Un goût plus qu’amer

La vie est belle du côté des paysans planteurs de cacao. En effet, actuellement, le kilo de fèves de cacao se vend entre 18.000 et 20.000 ariary à Ambanja – la capitale du cacao du pays -, soit une recette additionnelle de 3.000 à 4.000 ariary par kilo. Ce qui n’est pas rien pour ces paysans planteurs.
Toutefois, cette em­bellie des prix pourrait n’être que passagère. Compte tenu de ce ca­ractère conjoncturel de la situation, il y a des erreurs à ne pas commettre. La première est de ne pas faire monter les prix artificiellement. Vu la situation actuelle, on pourrait être tenté de faire beaucoup plus de bénéfice et faire grimper les prix.
Or, nous ne maîtrisons pas le mécanisme de fixation de prix à l’échelle mondiale. Pour cette raison, nous ne sommes pas en position de force pour imposer quoi que ce soit. De toutes les façons, tout dé­pend surtout de la de­mande internationale.
Certes, le cacao malgache est très bien coté sur le marché international, mais nos marges de manœuvre sont limitées car non seulement, nous ne sommes pas le plus grand producteur de cacao dans le monde – loin de là s’en faut -, nous ne sommes pas non plus le seul producteur de cacao fin.
Il ne faut pas oublier que cette embellie des prix serait due à des perspectives inquiétantes de la production mondiale qui font état d’un important déficit pour la campagne 2023-2O24. Les principaux pays producteurs africains font face à une baisse de la production à cause des aléas climatiques.

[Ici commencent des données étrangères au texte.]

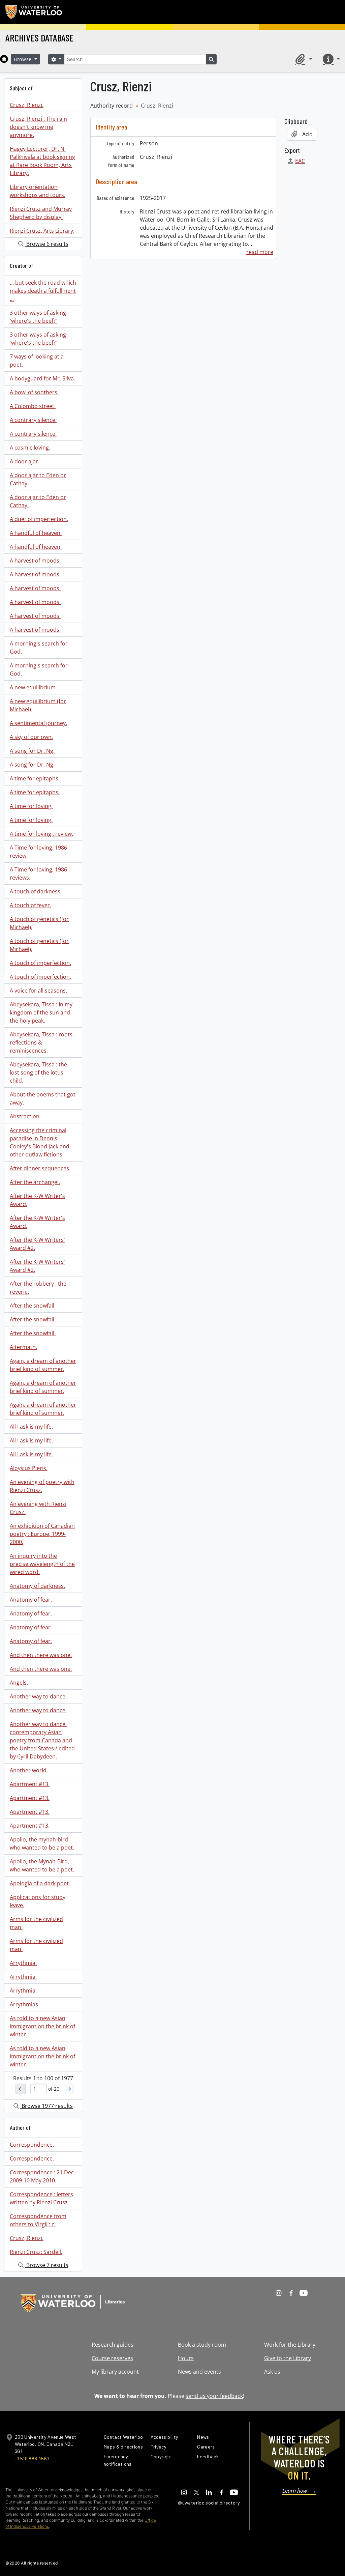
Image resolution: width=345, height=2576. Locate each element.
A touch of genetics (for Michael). (39, 923)
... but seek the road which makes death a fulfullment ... (43, 291)
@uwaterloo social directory (209, 2503)
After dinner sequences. (40, 1168)
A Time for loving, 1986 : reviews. (40, 873)
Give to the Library (287, 2358)
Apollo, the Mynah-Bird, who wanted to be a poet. (42, 1865)
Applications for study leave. (37, 1901)
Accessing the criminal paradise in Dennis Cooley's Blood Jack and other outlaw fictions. (39, 1142)
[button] (302, 59)
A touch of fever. (30, 905)
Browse (23, 59)
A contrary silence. (33, 420)
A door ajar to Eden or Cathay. (38, 479)
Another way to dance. (38, 1696)
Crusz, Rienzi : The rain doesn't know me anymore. (38, 127)
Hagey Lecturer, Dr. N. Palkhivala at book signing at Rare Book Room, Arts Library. (42, 161)
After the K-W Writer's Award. (37, 1200)
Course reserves (112, 2358)
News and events (199, 2371)
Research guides (112, 2344)
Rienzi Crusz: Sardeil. (36, 2252)
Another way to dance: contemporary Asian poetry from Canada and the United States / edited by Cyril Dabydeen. (42, 1740)
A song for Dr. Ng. (32, 750)
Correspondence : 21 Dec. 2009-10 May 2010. (42, 2176)
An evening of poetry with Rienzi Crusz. (42, 1486)
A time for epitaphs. (35, 778)
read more (259, 252)
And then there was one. (41, 1655)
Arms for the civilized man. (36, 1923)
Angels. (19, 1682)
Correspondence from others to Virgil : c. (38, 2220)
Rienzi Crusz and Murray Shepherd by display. (41, 213)
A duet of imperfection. (39, 519)
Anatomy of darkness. (37, 1586)
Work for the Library (289, 2344)
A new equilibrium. (33, 687)
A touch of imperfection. (40, 963)
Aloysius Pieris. (29, 1468)
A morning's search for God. (39, 647)
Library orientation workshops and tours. (37, 191)
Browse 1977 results (46, 2106)
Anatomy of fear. (31, 1599)
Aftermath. (23, 1347)
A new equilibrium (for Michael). (38, 705)
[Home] (4, 59)
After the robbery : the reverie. (38, 1287)
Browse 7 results (46, 2265)
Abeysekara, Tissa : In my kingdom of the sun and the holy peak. (41, 1012)
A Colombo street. (33, 406)
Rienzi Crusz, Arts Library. (42, 230)
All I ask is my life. (31, 1426)
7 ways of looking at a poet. (37, 360)
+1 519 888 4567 (32, 2458)
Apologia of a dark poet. (40, 1883)
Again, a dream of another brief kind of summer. (43, 1365)
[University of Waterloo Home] (34, 12)
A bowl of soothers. (34, 392)
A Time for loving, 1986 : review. (40, 851)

Par ailleurs, la mala­die qui dévaste des centaines de milliers d’hectares de plantations de cacao aggraverait ce défi­cit de la production mon­diale. Mais ce ne sera pas toujours le cas. Dans ces conditions, une fausse stratégie pourrait être fatale pour le cacao malgache.
On sait trop bien que certains acheteurs internationaux n’achètent que des fèves de cacao. Or, la meilleure démarche serait d’être capable de transformer sur place une partie de la production nationale. Ainsi, on créera sur place beaucoup plus de plus-value.
Mais ce n’est pas toujours possible. On se demande bien pourquoi on n’arrive pas à délocaliser la technologie de transformation dans les pays de production. C’est le sort de tous les producteurs de matières premières et qui sont obli­gés de les exporter en l’état.
Il faut savoir profiter de cette embellie des prix pour trouver toute une panoplie d’actions qui devraient permettre de pérenniser le prestige du cacao de Madagascar. Pour cela, il faudra améliorer ou tout au moins garder la qualité du cacao de Madagascar à son niveau actuel. Autrement, plus tard, il aura un goût plus qu’amer.